PASSAGE FOR REVIEW:
-----
Chapters from my Clinical Research Project, which is a literature review - comments and suggestions welcome.

Saturday, August 13, 2016

Summary and Conclusion - Pain, Caring and Transformation

    1. Summary and Conclusion
    Pain is at once both the most general and universal of human experiences, and at the same time the most particular, private experience each of us endures.  It is unique among the senses, because while we can all see the same mountain, smell the same flower, even taste the same cup of tea, we each experience our own unique pain inside our own body.  While it is easy to empathize with another’s pain, and in fact recent studies have shown that the nervous system responds in similar ways when we see someone pricking their hand with a pin as we do when our own hand is pricked (Singer, 2004) and that mammals as seemingly different from us as mice experience empathy for their cage-mates (Langford, 2006) it is also easy to doubt another’s experience of pain as “an exaggeration” or “all in the mind.”  The history of Western medicine has shown that male doctors are particularly prone to doubting a woman’s reports of pain, or attributing it to a mysterious anatomical difference (the wandering womb of hysteria).  This doubting of what to another person is incontrovertible is itself wounding, as shown by Scarry’s thoughtful descriptions of torture.  Pain is at some level the thing that binds us to our individuality, and to reality itself, as when the dreamer pinches himself to ascertain that his experiences are real, that he is really himself.  It is [contradictorily] the ultimate proof that we are in the moment inhabiting a shared reality with others rather than a dream world of our own creation.  Not surprisingly, pain is experienced in a rich cultural context that includes our knowledge of our body’s interior, the cultural implications of pain as a symptom of possible illness, with all its life-threatening manifestations, and the meanings and understanding around communicating that pain to others. 
    In her book, The Myth of Women’s Masochism, Paula Caplan writes: “Society tells women to starve, paint, pinch, put and otherwise distort our bodies in order to be thin, colorful, busty, hippy, and firm – but not too thin, colorful, busty, hippy and firm…  We are also told that women are supposed to have babies, but soon after giving birth we are to return to our slender, youthful appearance, despite the major physical upheavals of pregnancy and delivery and despite the much-interrupted sleep that goes with having a newborn and exhausts most new mothers.  We also learn early that old women are neither attractive nor dignified in the eyes of men, even old men.”
-----
DATA SECTION:
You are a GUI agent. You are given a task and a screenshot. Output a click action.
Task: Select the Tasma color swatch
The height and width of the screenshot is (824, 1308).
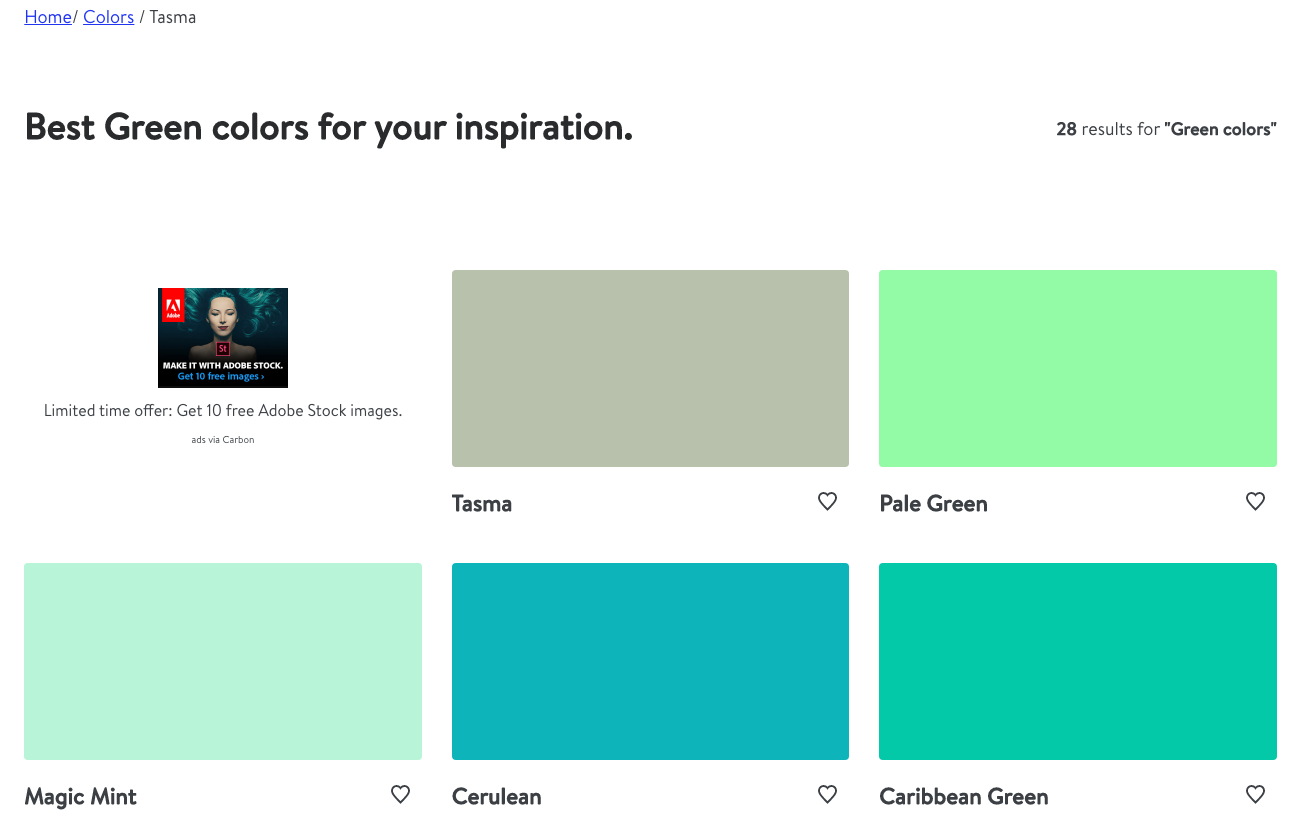tap(650, 368)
-----
LIST OF TASKS:
(a) Answer these questions from the summary on pain, caring and transformation:
(i) What date heads the post?
(ii) Which animals does the text say experience empathy for their cage-mates?
(iii) What is the title of Paula Caplan's book?
(b) Name every author that the summary on pain, caring and transformation cites or quotes.

TASK-BY-TASK RESULTS:
(a)
(i) Saturday, August 13, 2016
(ii) Mice
(iii) The Myth of Women's Masochism

(b) Singer, Langford, Scarry, Paula Caplan